Hi,
The only thing I personally struggle with here is whether "coco" is the
best name for it, and whether there are reasonable use cases that
wouldn't be directly related to confidential computing (eg, if the
firmware on a bare-metal platform had a mechanism for exposing secrets
to the OS based on some specific platform security state, it would seem
reasonable to expose it via this mechanism but it may not be what we'd
normally think of as Confidential Computing).
But I'd also say that while we only have one implementation currently
sending patches, it's fine for the code to live in that implementation
and then be abstracted out once we have another.
The implementation can be sorted later when a second implementation
shows up, but it'll be better if we don't have to change the naming
convention.
"coco/efi_secrets" doesn't look like a good choice to me, given that it
is rather likely we see more users for this showing up.
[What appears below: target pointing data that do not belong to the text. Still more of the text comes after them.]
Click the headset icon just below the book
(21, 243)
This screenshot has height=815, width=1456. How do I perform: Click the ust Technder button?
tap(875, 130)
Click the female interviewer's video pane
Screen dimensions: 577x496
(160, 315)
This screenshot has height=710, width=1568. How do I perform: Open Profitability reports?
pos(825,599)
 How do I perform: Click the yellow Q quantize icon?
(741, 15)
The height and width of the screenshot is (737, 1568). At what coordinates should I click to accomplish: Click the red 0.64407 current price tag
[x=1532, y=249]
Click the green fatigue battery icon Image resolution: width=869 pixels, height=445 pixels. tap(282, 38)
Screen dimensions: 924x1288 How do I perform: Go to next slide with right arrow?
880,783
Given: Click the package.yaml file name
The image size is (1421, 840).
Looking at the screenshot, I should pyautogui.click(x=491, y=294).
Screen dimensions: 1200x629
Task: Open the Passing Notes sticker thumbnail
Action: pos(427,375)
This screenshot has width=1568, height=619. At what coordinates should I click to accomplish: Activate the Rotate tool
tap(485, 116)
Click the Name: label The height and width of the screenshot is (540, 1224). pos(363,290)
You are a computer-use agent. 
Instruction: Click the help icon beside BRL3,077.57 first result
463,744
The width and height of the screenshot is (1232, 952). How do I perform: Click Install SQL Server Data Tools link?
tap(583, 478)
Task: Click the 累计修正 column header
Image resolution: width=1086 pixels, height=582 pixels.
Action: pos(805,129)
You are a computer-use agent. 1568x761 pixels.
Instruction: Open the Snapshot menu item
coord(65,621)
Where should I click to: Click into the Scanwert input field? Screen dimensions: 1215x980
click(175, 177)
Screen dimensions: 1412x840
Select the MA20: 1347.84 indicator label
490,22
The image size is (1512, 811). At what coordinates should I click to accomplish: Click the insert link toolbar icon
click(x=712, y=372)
Having a "secrets/" directory looks good to me. Then the individual
implementations can either add files to the directory, i.e. efi_secrets
would create "secrets/<guid>" files. Or each implementation creates a
subdirectory with the secrets, i.e. "secrets/coco/" and
"secrets/coco/<guid>".
Longer-term (i.e once we have more than one implementation) we probably
need a separate module which owns and manages the "secrets/" directory,
and possibly provides some common helper functions too.